We built a decision tree model to investigate whether the savings associated with the avoidance of complications of R-rRYGB would be enough to compensate for the reduced costs of L-rRYGB. We demonstrated that L-rRYGB was the most cost-effective strategy, and extremely high rates of anastomotic leaks or reinterventions would be necessary for R-rRYGB to become the preferred strategy. The base-case analysis showed that the expected average cost was 7533.4€ for L-rRYGB and 8496.0€ for R-rRYGB. Therefore, the overall difference between the two procedures was 962.6 €. According to the results of sensitivity analyses, a further reduction of 12.7% in robotic costs for uncomplicated cases would be required for R-rRYGB to become cost-effective over L-rRYGB.

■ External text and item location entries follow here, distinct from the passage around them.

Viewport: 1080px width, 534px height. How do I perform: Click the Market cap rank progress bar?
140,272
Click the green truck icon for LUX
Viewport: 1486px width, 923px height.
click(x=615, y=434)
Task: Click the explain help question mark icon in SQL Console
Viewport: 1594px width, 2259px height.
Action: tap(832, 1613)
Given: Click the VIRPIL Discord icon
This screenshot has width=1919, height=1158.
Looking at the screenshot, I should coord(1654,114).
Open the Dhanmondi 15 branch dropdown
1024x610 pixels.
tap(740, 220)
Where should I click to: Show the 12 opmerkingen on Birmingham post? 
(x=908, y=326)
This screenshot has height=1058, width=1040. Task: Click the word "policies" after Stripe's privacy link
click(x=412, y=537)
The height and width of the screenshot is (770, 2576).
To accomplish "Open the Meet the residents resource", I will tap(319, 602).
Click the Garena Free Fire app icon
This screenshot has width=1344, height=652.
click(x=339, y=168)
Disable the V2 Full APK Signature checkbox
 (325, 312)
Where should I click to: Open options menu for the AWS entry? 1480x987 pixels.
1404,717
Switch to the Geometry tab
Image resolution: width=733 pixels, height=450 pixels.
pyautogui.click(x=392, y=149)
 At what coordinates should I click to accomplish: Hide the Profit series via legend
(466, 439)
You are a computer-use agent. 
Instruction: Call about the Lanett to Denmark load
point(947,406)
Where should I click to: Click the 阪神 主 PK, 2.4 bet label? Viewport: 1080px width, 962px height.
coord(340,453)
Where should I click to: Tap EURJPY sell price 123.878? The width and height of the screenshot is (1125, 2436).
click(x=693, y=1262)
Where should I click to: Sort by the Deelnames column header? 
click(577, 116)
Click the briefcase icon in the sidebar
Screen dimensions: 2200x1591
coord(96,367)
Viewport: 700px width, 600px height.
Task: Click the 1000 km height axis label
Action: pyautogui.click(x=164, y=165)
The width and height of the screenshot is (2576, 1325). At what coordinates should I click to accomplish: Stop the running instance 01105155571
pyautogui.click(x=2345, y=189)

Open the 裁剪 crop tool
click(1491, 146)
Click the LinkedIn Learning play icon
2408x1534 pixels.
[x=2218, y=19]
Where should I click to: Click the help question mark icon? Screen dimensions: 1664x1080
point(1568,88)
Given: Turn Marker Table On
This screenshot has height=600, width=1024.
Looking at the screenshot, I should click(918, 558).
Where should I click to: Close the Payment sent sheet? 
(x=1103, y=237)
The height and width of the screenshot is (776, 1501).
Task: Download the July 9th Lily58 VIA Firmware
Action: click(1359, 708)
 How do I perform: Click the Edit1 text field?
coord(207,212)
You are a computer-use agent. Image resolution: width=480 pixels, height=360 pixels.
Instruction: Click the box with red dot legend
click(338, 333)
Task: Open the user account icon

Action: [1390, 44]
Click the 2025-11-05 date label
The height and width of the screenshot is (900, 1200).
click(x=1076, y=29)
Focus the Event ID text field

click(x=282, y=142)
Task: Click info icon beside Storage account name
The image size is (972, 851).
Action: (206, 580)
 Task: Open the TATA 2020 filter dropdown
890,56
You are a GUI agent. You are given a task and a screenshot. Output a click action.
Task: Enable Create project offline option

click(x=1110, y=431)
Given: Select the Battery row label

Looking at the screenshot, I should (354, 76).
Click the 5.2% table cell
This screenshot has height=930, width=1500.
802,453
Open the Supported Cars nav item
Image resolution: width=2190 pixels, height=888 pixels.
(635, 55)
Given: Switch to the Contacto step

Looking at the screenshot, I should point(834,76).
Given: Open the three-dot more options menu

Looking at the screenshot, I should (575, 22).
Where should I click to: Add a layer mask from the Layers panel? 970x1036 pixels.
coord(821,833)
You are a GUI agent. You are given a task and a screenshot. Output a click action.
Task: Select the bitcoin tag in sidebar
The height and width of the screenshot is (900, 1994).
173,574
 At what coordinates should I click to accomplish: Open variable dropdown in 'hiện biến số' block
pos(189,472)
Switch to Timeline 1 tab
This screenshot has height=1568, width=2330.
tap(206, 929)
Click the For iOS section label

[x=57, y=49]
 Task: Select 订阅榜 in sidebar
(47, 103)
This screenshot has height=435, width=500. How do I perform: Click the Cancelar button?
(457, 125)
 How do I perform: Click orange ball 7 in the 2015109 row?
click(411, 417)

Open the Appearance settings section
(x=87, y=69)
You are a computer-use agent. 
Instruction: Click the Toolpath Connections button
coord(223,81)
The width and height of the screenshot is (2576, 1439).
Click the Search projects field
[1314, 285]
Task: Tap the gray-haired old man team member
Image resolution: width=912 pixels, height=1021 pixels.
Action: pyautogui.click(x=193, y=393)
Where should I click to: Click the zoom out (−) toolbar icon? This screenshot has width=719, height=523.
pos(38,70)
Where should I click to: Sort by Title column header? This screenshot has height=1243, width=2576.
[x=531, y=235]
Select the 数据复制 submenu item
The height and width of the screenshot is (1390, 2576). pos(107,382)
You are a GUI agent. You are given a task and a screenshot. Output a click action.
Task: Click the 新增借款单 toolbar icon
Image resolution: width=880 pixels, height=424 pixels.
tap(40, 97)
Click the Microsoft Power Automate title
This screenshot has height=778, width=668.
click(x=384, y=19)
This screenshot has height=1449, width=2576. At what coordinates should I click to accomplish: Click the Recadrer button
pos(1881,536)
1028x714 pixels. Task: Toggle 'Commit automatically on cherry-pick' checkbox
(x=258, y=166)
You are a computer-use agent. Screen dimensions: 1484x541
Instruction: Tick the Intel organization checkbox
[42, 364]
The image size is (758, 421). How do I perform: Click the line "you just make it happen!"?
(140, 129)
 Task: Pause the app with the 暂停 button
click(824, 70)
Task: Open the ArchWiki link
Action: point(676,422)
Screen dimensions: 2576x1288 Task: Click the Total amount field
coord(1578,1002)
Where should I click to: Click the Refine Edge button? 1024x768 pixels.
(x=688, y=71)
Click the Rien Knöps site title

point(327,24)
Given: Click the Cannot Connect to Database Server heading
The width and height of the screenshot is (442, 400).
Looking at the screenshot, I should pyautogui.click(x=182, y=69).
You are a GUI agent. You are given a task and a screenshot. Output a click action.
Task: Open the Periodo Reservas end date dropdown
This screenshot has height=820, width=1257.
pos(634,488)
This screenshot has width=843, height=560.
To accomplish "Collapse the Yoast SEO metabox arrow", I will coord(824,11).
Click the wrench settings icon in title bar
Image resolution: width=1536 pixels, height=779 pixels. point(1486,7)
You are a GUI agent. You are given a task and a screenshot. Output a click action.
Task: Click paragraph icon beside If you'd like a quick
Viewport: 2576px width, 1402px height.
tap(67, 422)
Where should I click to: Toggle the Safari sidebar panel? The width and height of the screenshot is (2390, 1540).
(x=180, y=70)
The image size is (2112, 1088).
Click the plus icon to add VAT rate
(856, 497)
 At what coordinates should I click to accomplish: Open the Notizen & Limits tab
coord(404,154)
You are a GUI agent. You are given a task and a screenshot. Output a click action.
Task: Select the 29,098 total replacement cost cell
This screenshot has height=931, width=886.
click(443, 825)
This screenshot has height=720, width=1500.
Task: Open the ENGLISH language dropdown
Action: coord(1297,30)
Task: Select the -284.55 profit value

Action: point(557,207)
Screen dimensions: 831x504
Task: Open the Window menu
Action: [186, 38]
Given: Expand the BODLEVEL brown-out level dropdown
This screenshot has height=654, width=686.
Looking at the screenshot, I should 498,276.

To date, Intuitive Surgical (Sunnyvale, CA, USA) is the sole provider of robotic surgery. However, in the future, the entry of new competitors in the market will translate into lower pricing of the robotic equipment, which could change the perspectives on robotic-assisted procedures.

This study has limitations that should be considered. Data concerning R-rRYGB come from a high-volume specialized institution with extensive experience both with laparoscopic and robotic RBS, and the time period considered for the two approaches was different due to the progressive implementation of the robotic technology in our institution. We did not consider costs associated with the purchase of the robotic system since this value would differ significantly in different health-care services and thus reduce the generalizability of our results. The precision of our estimates of anastomotic leaks and reoperations costs is limited by the paucity of data, given the low frequency of such complications, and the heterogeneity of the clinical course associated with these conditions. Finally, data were collected retrospectively. However, we believe that the retrospective nature of the study has a limited impact on the results, since the objective was not to demonstrate the superiority of R-rRYGB over L-rRYGB, but to show that despite the higher costs, the robotic platform could be considered an acceptable alternative to laparoscopy for complex surgeries such as RBS.

Conclusions

R-rRYGB is a safe and feasible procedure with a favorable safety profile compared to L-rRYGB. The costs associated with R-rRYGB are superior to L-rRYGB and remain such even considering a potential higher rate of anastomotic leaks and complications of the laparoscopic approach. However, R-rRYGB is an acceptable alternative from a cost-effectiveness perspective.